PROBLEM TO SOLVE:
Turn the records between the line containing "842x668 pixels." and the line containing "Action: tap(68, 14)", inclusive, into a Markdown table with the columns Row and Line, skipping blank lines. Omit the pictures from the table.

AVAILABLE RECORDS:
=======
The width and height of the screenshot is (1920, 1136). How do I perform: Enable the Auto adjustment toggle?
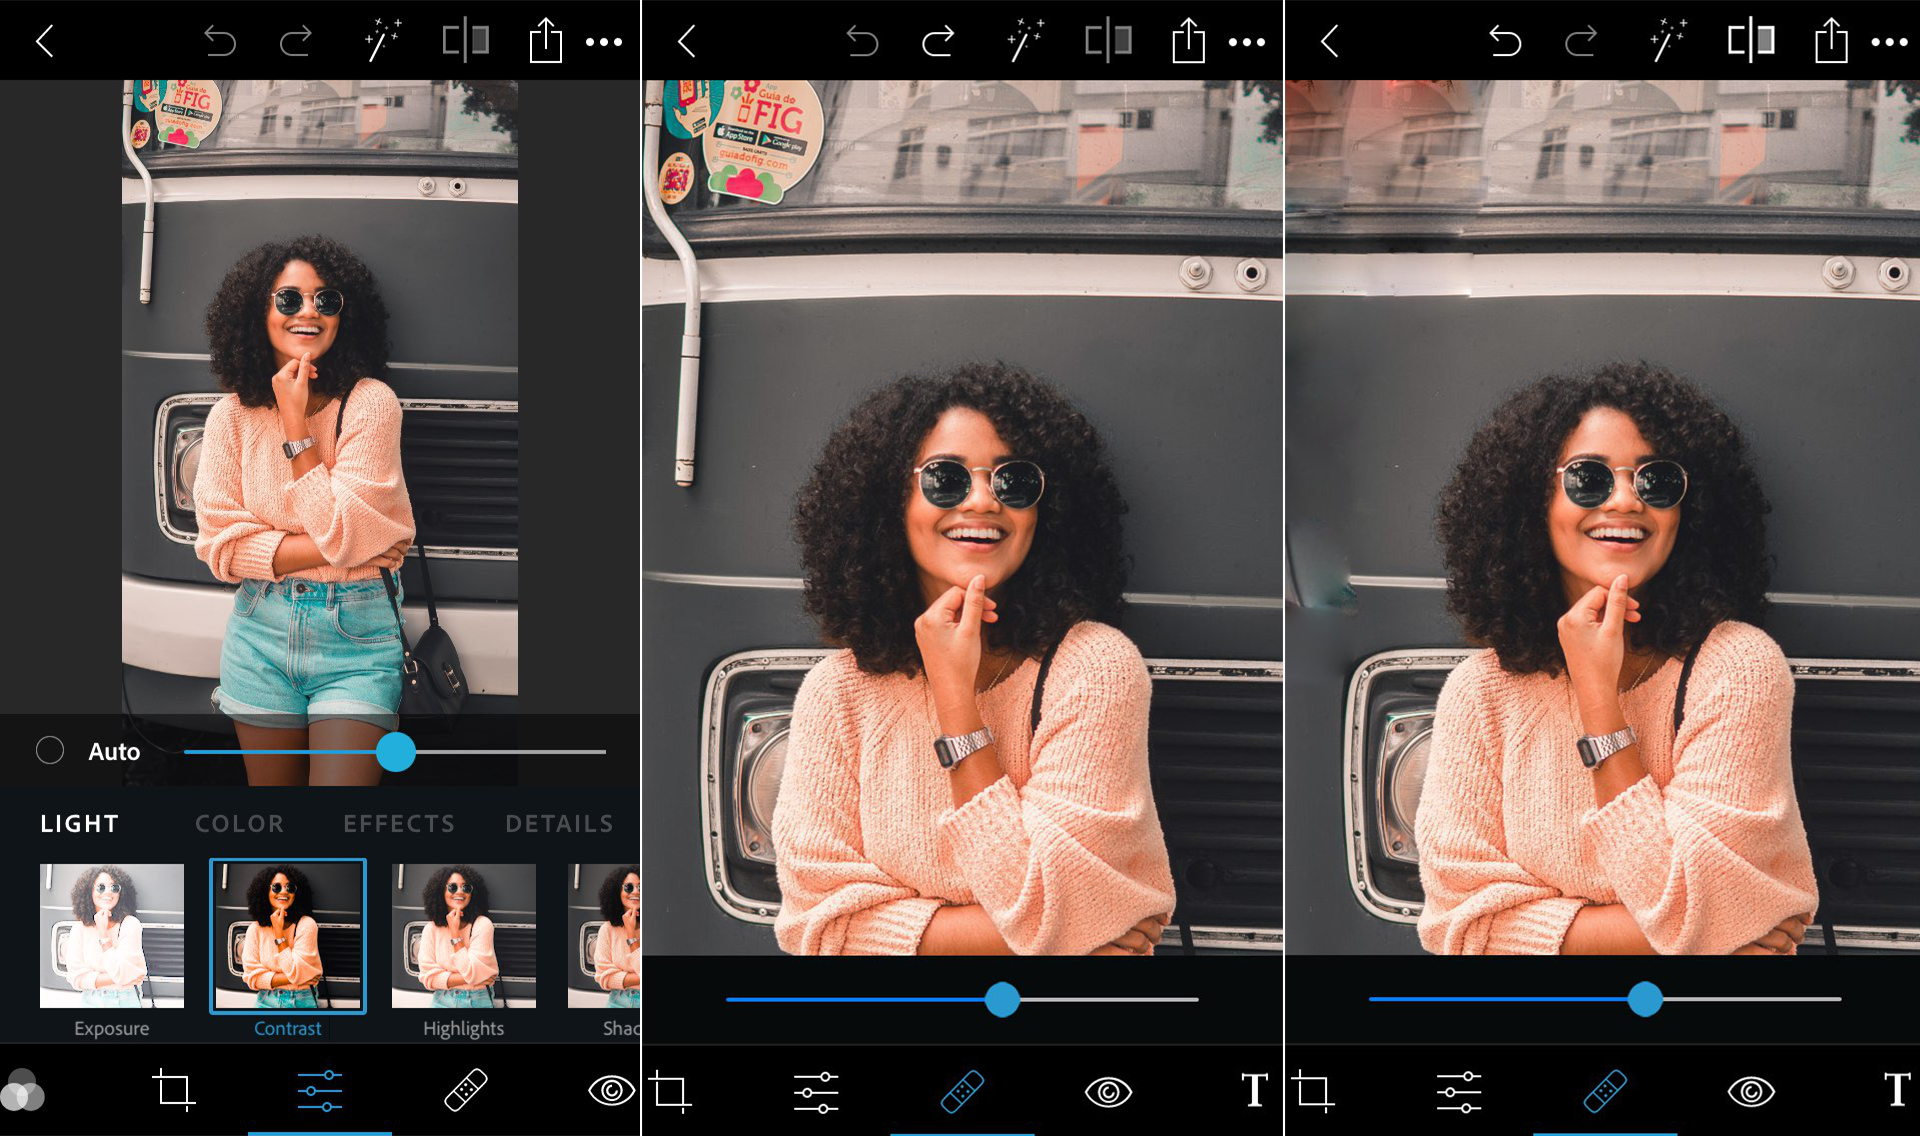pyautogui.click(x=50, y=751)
=======
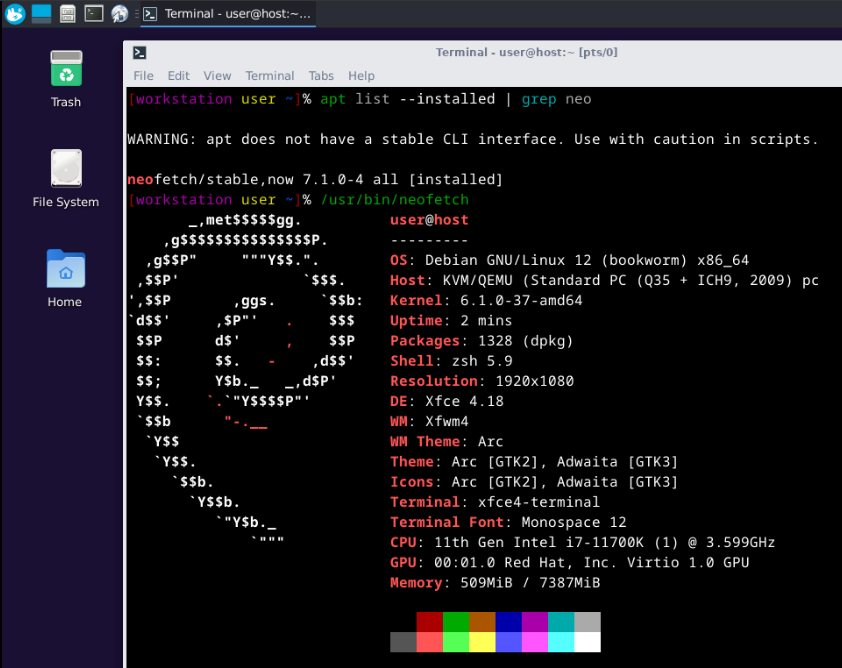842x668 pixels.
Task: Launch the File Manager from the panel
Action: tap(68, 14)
=======
TASK SOLUTION:
| Row | Line |
|---|---|
| 1 | 842x668 pixels. |
| 2 | Task: Launch the File Manager from the panel |
| 3 | Action: tap(68, 14) |